Surgical Technique
All surgeries were performed using a routine sternotomy incision. Except for arterial cannulation in the ascending aorta, ductal cannulation was used to ensure distal perfusion. Bicaval venous cannulation was performed to avoid hypothermic circulatory arrest while repairing the intracardiac anomaly. Myocardial protection was accomplished with a single dose of histidine-tryptophan-ketoglutarate solution, regardless of the length of aortic clamping.
These 11 procedures were completed by four surgeons at our center. Therefore, the sequence and details of the repair might vary depending on the surgeon’s preference. Except for the first patient in which the VSD was closed before aortic arch reconstruction in order for the temperature to reach 18°C, the repair of the IAA was routinely performed after aortic clamping at 25–28°C core temperature. At that point, aortic cannulation in the ascending aorta was transferred into the innominate artery, and systemic arterial perfusion was stopped while selective antegrade cerebral perfusion was used. Extended resection, including the ductal tissue, was performed, and three different approaches were used for arch repair. The first three patients underwent extended end-to-end anastomosis before 2012. Subsequently, aortic arch reconstruction, including the first posterior hemi-anastomosis between the posterior walls of the distal arch and the proximal descending aorta, and then enlargement of the arch with glutaraldehyde-treated autologous pericardial patches was performed in seven patients. A 16-mm intergard woven vascular graft (Maquet, La Ciotat, France) was used for a 6-year-old child.
After IAA repair was completed, arterial cannulation was moved back into the ascending aorta, and extracorporeal perfusion was resumed. Subsequently, VSD closure and ASO were performed. The VSD was closed with a Dacron patch through the tricuspid valve in two patients, through the tricuspid valve and original pulmonary valve in seven patients, or even through an infundibulotomy incision in two patients, among whom a non-committed VSD was present in one. An approximate 5 mm fenestration was left in the VSD patch in two older patients (4-year and 6-year-old), in case of persistent postoperative pulmonary hypertension (PHT).
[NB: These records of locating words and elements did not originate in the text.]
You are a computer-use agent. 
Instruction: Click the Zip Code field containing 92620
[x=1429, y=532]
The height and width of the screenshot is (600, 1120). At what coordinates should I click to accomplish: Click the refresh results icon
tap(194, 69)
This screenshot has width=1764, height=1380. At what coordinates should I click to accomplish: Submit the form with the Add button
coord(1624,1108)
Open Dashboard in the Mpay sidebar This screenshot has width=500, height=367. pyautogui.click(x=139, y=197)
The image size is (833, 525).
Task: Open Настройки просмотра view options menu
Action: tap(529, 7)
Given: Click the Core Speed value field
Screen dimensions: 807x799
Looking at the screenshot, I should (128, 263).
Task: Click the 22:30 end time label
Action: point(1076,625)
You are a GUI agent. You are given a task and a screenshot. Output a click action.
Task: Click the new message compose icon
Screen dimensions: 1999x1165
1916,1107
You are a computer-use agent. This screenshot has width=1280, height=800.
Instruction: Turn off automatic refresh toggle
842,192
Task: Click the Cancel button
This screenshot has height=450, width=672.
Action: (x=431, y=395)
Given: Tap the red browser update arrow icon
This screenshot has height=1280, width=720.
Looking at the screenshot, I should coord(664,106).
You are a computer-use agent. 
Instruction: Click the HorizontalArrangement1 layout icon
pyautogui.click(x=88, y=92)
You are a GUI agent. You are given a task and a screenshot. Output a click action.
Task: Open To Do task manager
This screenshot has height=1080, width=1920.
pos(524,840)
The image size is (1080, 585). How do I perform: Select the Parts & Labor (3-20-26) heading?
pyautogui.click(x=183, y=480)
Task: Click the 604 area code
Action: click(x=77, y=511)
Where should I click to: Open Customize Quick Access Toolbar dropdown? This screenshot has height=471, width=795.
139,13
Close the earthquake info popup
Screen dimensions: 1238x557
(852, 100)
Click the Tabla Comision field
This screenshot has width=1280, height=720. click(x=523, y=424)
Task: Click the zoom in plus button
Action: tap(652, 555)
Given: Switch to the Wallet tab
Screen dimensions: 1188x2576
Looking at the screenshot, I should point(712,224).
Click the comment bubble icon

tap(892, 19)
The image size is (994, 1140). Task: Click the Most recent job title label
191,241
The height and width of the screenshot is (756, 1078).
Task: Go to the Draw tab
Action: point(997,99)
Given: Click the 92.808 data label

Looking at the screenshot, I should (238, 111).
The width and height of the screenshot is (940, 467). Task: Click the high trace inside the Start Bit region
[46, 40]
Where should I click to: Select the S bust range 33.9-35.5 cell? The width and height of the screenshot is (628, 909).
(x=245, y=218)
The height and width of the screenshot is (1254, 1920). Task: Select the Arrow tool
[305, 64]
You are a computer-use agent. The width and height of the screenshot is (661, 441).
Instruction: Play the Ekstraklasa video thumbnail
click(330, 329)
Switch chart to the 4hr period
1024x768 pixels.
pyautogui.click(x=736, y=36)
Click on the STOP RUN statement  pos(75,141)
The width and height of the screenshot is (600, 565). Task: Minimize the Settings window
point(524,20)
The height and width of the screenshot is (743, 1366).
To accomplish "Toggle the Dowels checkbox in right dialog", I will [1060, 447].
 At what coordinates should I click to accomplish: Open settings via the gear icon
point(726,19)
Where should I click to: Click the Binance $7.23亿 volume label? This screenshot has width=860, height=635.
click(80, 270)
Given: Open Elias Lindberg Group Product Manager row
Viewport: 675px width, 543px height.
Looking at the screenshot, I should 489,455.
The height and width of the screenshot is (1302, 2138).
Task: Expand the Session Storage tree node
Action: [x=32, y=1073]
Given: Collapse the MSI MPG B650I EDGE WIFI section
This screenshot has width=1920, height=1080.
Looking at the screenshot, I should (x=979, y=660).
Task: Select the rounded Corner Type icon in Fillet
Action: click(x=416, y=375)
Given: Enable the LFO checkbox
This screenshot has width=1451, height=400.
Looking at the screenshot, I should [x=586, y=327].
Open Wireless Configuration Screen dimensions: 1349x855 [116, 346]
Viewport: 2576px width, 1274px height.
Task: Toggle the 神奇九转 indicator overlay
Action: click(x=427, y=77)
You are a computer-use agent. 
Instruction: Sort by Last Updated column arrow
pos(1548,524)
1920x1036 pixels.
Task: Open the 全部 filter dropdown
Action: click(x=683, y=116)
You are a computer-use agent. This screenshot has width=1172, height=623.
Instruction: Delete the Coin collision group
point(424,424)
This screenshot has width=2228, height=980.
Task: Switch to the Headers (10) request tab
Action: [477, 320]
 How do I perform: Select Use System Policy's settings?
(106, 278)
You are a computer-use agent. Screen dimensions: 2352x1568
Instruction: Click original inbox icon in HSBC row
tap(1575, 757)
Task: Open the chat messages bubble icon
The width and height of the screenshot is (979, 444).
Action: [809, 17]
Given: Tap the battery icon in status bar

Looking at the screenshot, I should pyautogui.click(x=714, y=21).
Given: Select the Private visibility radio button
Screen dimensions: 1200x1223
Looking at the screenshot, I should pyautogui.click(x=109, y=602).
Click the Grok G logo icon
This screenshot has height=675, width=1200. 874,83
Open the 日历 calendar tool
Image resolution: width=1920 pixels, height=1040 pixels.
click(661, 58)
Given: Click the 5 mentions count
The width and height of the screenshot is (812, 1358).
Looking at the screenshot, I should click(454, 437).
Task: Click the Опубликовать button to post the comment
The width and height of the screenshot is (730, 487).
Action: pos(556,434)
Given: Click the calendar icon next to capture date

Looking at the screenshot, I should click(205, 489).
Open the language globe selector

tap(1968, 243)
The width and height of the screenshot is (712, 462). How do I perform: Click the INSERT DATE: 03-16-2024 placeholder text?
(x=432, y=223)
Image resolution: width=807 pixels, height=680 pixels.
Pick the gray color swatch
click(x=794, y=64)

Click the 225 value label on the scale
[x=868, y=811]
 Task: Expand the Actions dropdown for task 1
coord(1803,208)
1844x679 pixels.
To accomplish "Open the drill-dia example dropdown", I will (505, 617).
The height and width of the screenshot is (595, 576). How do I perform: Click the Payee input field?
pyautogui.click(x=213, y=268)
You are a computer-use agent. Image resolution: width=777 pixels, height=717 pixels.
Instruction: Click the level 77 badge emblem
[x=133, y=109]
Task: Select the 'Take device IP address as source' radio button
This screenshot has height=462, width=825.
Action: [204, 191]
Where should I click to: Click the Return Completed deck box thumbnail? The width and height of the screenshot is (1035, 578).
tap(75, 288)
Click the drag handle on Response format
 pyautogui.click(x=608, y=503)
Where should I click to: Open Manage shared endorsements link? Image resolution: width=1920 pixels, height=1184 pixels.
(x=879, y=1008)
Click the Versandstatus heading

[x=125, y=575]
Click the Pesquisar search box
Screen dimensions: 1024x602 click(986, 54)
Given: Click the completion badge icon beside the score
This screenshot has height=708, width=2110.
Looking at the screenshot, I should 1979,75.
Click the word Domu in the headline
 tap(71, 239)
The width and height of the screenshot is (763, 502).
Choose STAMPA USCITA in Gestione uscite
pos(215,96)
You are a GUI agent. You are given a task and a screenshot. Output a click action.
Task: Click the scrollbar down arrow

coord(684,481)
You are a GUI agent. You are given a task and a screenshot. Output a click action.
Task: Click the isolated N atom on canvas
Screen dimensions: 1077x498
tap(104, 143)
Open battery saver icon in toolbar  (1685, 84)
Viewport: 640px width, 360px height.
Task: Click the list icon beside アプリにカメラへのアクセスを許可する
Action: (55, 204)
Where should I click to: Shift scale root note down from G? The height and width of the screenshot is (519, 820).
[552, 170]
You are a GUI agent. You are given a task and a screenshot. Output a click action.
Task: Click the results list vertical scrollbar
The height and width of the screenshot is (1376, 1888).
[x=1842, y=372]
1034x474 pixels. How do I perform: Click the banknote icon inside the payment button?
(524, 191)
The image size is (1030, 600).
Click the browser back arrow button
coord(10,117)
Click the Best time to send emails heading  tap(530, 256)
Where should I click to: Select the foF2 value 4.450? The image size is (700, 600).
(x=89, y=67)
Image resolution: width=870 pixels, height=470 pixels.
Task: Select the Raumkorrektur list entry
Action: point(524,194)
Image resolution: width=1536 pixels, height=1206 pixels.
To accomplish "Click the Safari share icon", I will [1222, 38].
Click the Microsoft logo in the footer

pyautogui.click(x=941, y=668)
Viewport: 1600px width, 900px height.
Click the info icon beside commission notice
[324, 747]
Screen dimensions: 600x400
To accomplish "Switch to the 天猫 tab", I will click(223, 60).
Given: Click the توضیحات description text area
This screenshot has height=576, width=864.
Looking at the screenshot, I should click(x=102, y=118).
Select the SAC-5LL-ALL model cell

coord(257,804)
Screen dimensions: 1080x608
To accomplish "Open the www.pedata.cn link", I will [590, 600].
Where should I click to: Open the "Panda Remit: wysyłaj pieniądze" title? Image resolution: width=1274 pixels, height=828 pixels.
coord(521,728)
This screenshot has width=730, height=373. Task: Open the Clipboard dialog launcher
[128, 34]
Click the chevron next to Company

After harvesting from the original aortic root, the coronary buttons were anastomosed to the original pulmonary root with the most favorable orientation to avoid significant angulation of the coronary arteries using the trap-door technique. When the discrepancy between the great vessels was remarkable, part of the wall of the neoaortic non-coronary sinus was stitched together using a continuous 5/0 or 6/0 Prolene suture to diminish the size of the neoaortic root to suit the proximal ascending aorta. The Lecompte maneuver was used in all patients except one whose great vessel relationship was side by side. Resection of the prominent parietal and septal bands was accomplished carefully through the original pulmonary root in two of the four patients with RVOTO to avoid injury to the neoaortic valve. In the other two patients, an infundibulotomy incision was required. Two patients were diagnosed with moderate mitral valve regurgitation preoperatively; posterior annulus constriction with 5/0 Prolene suture was performed to complete mitral valvuloplasty.
Modified ultrafiltration is routinely performed after cardiopulmonary bypass. A left atrial pressure monitoring line was inserted intraoperatively through the atrial septum. Only two patients were transferred to the intensive care unit (ICU) with an open sternum. Operative data are presented in Table 2.